Apply what you read:
1. In the forum thread about divorce for a baptized JW, why did the fellow divorce his non-JW wife?
2. Copy the passage of the forum thread about divorce that lies between "They are known" and "as an afterthought.", inclusive.

Supplied text:
*** Begin section ***

What is Divorce like for a Baptised JW

by survived75 14 Replies latest watchtower beliefs

  • survived75
    survived75

    Could you please tell me just what happens at the congregation level when a baptised brother gets divorced?

    Does he just go ahead and do it legally or must he let the elders know? The situation I am wondering about is a fellow who was separated from his non JW wife for several years after she quit attending the KH. He divorced in order to marry another dub.

    Is it possible that elders may have encouraged the brother to divorce his wife of many years?

  • wobble
    wobble

    Why would they do that?

  • Yizuman
    Yizuman

    They are known to encourage divorce from all sorts of reasons.

    1.) Not a Jdub

    2.) Becomes an apostate

    and many others.

  • survived75
    survived75

    Sorry..... I added that last part as an afterthought.

    To clarify it ...Would the brother have the elders subtle approval for divorcing his DA wife (from whom he was separated) and marrying his current wife who is a publisher? I am talking subtle pressure here. (This is an older very devout brother of many decades of service.)

    (The brothers former wife had a history of ,at least once that I know of, telling off the elders when approched for unsolicited spiritual counsel. She clearly let them know that she did not approve of all things JW)

*** End section ***

Data extracts:
*** Begin section ***

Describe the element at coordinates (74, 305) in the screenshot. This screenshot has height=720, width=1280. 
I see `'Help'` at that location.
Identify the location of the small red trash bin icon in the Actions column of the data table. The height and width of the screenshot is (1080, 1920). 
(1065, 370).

*** End section ***
*** Begin section ***

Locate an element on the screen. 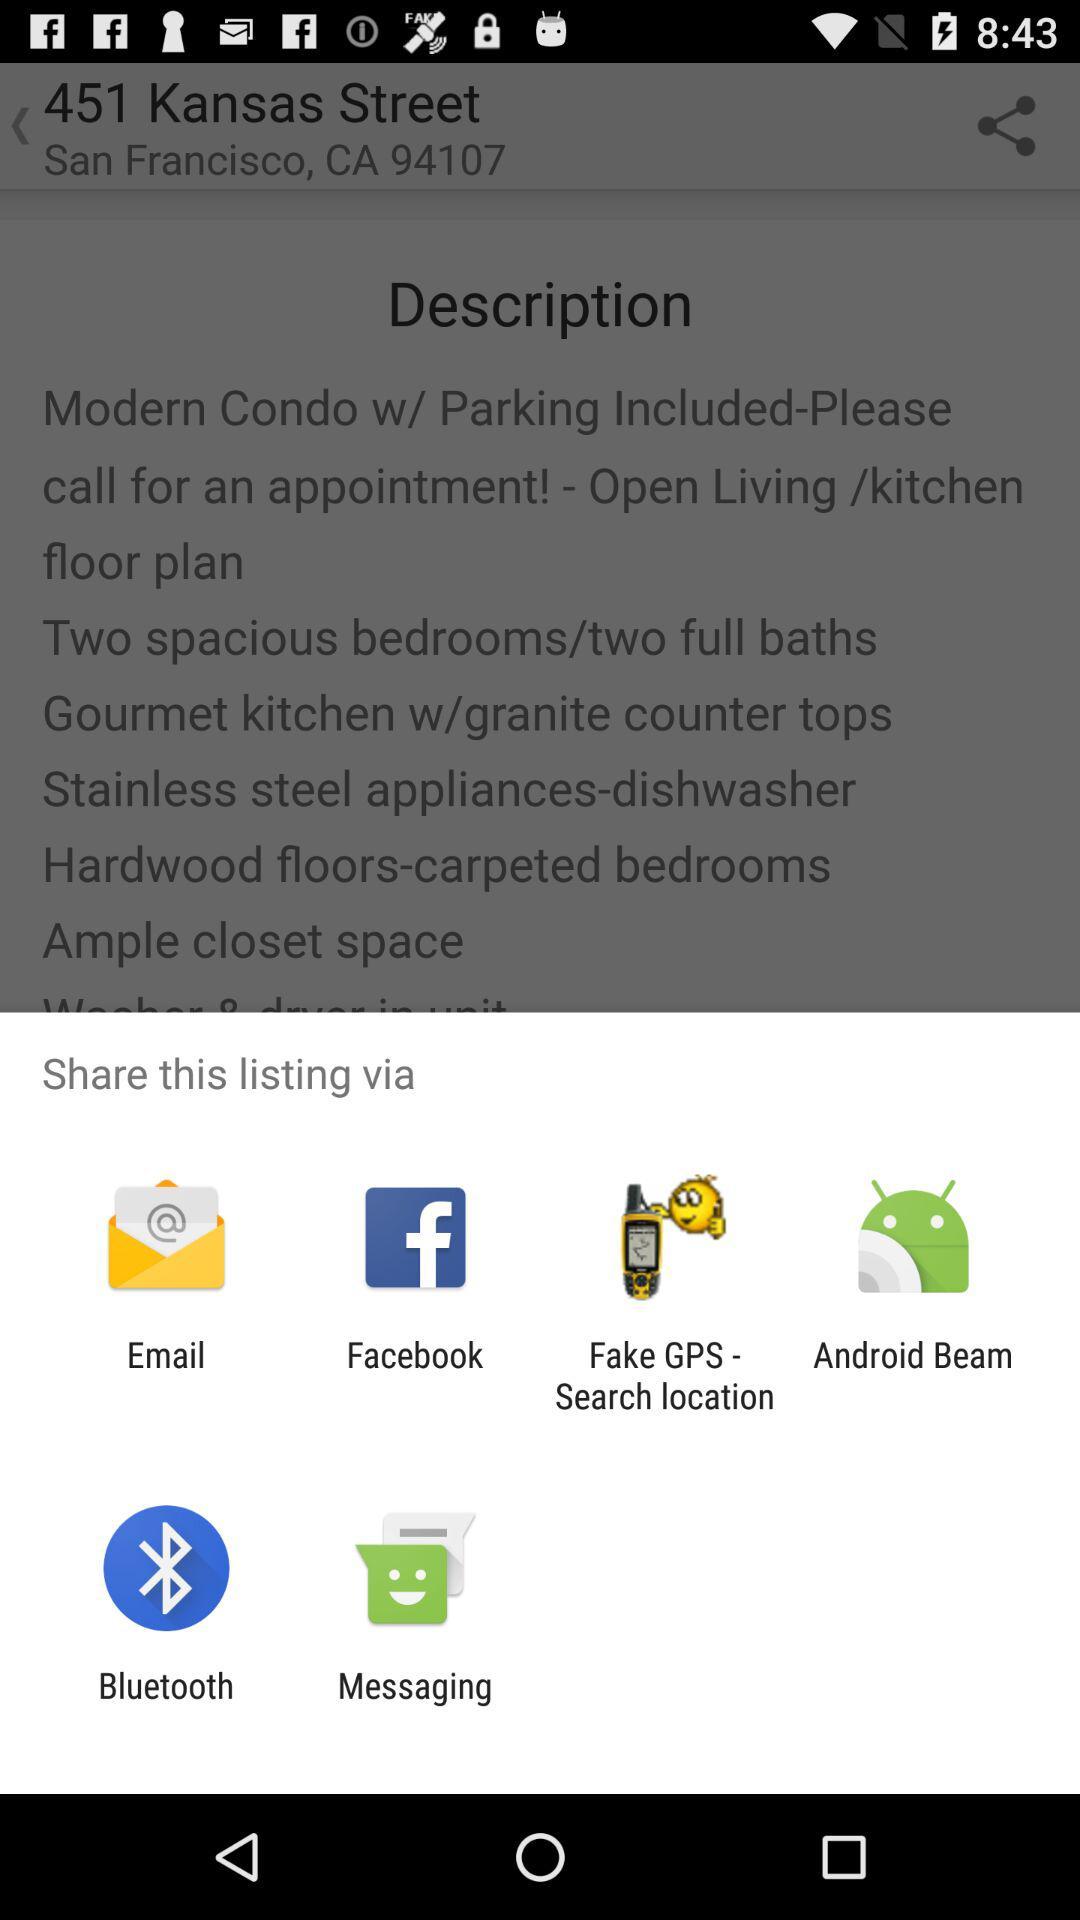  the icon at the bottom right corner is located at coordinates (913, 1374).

*** End section ***

Answers for the exercise:
1. He divorced in order to marry another dub.

2.
They are known to encourage divorce from all sorts of reasons.

    1.) Not a Jdub

    2.) Becomes an apostate

    and many others.

  • survived75
    survived75

    Sorry..... I added that last part as an afterthought.